Digital Image Collections

FID4SAimages – the Object and Multimedia Database

FID4SAimages is the object and multimedia database of FID4SA, in which institutes, collections and projects from the fields of South Asian Studies and Indology present their holdings or research findings. The data retention is object-oriented and supplemented with images, videos, audio files or text documents.

As part of heidICON, FID4SAimages is a long-lasting repository, indexing system, platform for presentation and aggregator database at once. Here you can find more information about the database.

 

The Diasammlung Sontheimer contains almost all of the slides taken by Professor Dr Günther-Dietz Sontheimer during his research visits between 1958 and 1992. Sontheimer taught and conducted research at Heidelberg university's South Asia Institute from 1965 to 1992 and left behind an invaluable collection of photographs of Hindu cults and deities, temples and shrines, religious practices, and people's living conditions. The photographs were primarily taken in Maharashtra, but also in Karnataka, Andhra Pradesh, Madhya Pradesh, and Gujarat.

DiGA, short for Digitization of Gandharan Artefacts: A project for the preservation and the study of the Buddhist art of Pakistan is a cultural heritage project that ran from 2021 to 2024 and was conducted by the Center for Religious Studies (Ruhr Universität Bochum). It digitized and catalogued a corpus of around 1500 Buddhist sculptures from the ancient region of Gandhara. Gandhara – or Greater Gandhara, as scholars are now more inclined to name it – is a historical region which covers present-day Northwest Pakistan and Eastern Afghanistan and which was a pivot between South and Central Asia.

The digital text collection Literature on South Asia - Digital includes travelogues from the 18th to the early 20th century, drawn from the holdings of the SAI Library and the Heidelberg University Library. The illustrations are catalogued via the Historic Travelogues on South Asia pool. Individual images are linked to the online presentation of digitised travelogues, ensuring the original context of the illustrations is preserved.

This photographic collection documents the work and everyday life of the Kumbhara Bishoi community. This special community of potters works as hereditary temple servants (sevakas) at the Jagannath Temple in Puri, Odisha (formerly Orissa), providing a range of earthenware cooking and serving vessels for the temple kitchen. As a nationally important pilgrimage centre, the Jagannath Temple requires a large quantity of earthenware vessels every day for preparing, offering and distributing sacred food (mahaprasada), an indispensable part of rituals and pilgrimages. The thematic portal The Temple Potters of Puri describes the overall project and provides access to further research material.

This collection contains pictures, studies and drawings from Dr Paul Yule's field research, carried out in North India and Odisha from 1980 to 2006. The research focused on prehistoric metal industries and the so-called Indian Copper Hoards.

The Priya Paul Collection of Popular Arts contains over 4.200 images of Indian popular culture from the late 19th and early 20th century.
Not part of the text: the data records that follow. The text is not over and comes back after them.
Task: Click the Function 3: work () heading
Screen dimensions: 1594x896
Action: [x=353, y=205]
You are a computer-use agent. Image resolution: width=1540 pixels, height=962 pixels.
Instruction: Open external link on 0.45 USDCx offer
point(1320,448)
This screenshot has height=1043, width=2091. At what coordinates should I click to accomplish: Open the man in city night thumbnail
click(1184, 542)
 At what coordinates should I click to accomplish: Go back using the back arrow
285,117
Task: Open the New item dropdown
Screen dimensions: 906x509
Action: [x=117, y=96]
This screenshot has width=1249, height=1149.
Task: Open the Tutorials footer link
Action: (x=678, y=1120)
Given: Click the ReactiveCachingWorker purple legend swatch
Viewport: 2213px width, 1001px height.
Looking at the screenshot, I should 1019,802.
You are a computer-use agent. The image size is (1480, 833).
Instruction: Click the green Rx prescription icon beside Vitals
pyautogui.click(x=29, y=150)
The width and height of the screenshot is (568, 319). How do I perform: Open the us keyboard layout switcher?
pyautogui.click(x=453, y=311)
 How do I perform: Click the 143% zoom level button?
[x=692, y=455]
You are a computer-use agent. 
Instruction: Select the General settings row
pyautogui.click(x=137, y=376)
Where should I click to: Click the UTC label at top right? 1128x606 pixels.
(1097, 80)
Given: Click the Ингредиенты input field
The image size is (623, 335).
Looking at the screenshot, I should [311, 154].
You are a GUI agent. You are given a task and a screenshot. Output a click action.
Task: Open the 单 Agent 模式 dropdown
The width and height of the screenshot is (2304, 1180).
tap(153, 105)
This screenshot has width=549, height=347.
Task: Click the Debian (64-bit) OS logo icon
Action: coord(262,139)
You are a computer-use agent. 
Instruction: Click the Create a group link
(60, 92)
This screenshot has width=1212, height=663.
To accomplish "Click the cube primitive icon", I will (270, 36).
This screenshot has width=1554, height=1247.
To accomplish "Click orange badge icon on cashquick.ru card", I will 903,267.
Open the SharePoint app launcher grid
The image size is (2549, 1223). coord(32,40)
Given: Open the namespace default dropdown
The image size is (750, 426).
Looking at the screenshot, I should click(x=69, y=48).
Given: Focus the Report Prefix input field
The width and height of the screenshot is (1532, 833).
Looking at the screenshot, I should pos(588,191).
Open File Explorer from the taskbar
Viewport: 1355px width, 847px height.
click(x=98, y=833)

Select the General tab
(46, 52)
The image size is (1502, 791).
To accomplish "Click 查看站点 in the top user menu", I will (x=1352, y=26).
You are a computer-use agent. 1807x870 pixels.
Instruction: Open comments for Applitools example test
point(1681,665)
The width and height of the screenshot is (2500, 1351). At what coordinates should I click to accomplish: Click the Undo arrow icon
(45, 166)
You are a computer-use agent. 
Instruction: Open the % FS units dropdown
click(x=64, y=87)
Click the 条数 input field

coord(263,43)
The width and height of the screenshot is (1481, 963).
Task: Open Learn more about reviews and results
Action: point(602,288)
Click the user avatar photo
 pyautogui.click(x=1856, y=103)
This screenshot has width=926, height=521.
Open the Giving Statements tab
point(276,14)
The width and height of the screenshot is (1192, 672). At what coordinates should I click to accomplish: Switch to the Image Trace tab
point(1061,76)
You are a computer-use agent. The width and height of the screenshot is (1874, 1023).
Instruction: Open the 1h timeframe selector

A large part of the collection consists of old posters, calendars, postcards, commercial advertisements, textile labels and cinema posters. This is one of the finest archives of such ephemera in India. Priya Paul has opened her collection for digitization to the Cluster Asia and Europe in a Global Context. In cooperation with the digital network Tasveer Ghar – A House of Pictures and the Heidelberg Research Architecture (HRA) the digitized material was uploaded into the image database and enhanced with metadata.



The "Highlight Carousel" presents a small selection. Using the search mask, you can search the pools, further filter your results thematically and call up detailed information as well as images for the objects.